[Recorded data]
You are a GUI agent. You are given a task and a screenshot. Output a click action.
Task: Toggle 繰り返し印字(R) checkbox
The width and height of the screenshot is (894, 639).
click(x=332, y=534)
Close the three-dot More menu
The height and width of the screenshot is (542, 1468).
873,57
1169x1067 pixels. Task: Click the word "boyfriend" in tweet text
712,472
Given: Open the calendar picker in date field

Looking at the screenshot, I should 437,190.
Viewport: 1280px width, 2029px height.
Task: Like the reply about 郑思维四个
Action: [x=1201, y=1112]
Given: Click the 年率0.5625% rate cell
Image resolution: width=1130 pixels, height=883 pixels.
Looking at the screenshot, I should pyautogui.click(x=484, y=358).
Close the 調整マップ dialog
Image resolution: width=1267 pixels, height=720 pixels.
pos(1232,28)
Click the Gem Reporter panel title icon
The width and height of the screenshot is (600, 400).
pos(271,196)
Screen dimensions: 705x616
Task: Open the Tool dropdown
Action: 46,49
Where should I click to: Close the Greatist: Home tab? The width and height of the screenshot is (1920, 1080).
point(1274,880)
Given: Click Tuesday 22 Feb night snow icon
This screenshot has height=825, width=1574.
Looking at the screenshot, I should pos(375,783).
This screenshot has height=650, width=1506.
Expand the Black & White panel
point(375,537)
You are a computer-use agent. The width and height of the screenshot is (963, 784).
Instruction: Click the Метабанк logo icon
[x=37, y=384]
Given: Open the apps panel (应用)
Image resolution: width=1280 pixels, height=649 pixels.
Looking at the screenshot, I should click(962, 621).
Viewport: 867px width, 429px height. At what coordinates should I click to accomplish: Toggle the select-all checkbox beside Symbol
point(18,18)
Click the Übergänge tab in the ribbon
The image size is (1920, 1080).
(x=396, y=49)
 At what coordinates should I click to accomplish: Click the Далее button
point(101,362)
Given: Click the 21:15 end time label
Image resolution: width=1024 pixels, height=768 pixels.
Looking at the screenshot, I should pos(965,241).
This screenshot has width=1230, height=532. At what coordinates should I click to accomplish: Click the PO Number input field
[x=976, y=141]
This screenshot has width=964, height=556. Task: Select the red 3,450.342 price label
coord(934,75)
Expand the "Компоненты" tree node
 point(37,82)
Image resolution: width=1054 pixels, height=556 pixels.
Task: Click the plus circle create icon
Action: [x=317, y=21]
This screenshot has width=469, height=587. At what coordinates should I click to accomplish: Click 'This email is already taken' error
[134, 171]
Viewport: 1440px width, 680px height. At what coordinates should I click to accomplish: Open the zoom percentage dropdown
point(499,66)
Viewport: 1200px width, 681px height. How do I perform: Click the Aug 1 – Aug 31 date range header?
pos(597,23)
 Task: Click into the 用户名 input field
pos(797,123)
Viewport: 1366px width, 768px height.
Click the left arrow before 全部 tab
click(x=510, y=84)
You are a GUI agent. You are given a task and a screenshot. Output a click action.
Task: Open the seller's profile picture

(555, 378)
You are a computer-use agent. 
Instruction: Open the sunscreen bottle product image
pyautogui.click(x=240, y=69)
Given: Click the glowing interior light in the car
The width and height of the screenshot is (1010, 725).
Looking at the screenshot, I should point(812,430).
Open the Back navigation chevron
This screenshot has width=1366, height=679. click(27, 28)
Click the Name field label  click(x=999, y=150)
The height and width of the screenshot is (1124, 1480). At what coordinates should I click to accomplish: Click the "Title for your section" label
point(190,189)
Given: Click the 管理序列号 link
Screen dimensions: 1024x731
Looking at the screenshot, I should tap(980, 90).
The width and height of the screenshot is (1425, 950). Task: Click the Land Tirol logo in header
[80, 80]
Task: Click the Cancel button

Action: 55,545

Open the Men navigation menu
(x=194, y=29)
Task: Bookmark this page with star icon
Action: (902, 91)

*YOUR ASSIGNMENT*
Take every line above that includes "computer" and list it.

*RESPONSE*
You are a computer-use agent. The width and height of the screenshot is (963, 784).
You are a computer-use agent. 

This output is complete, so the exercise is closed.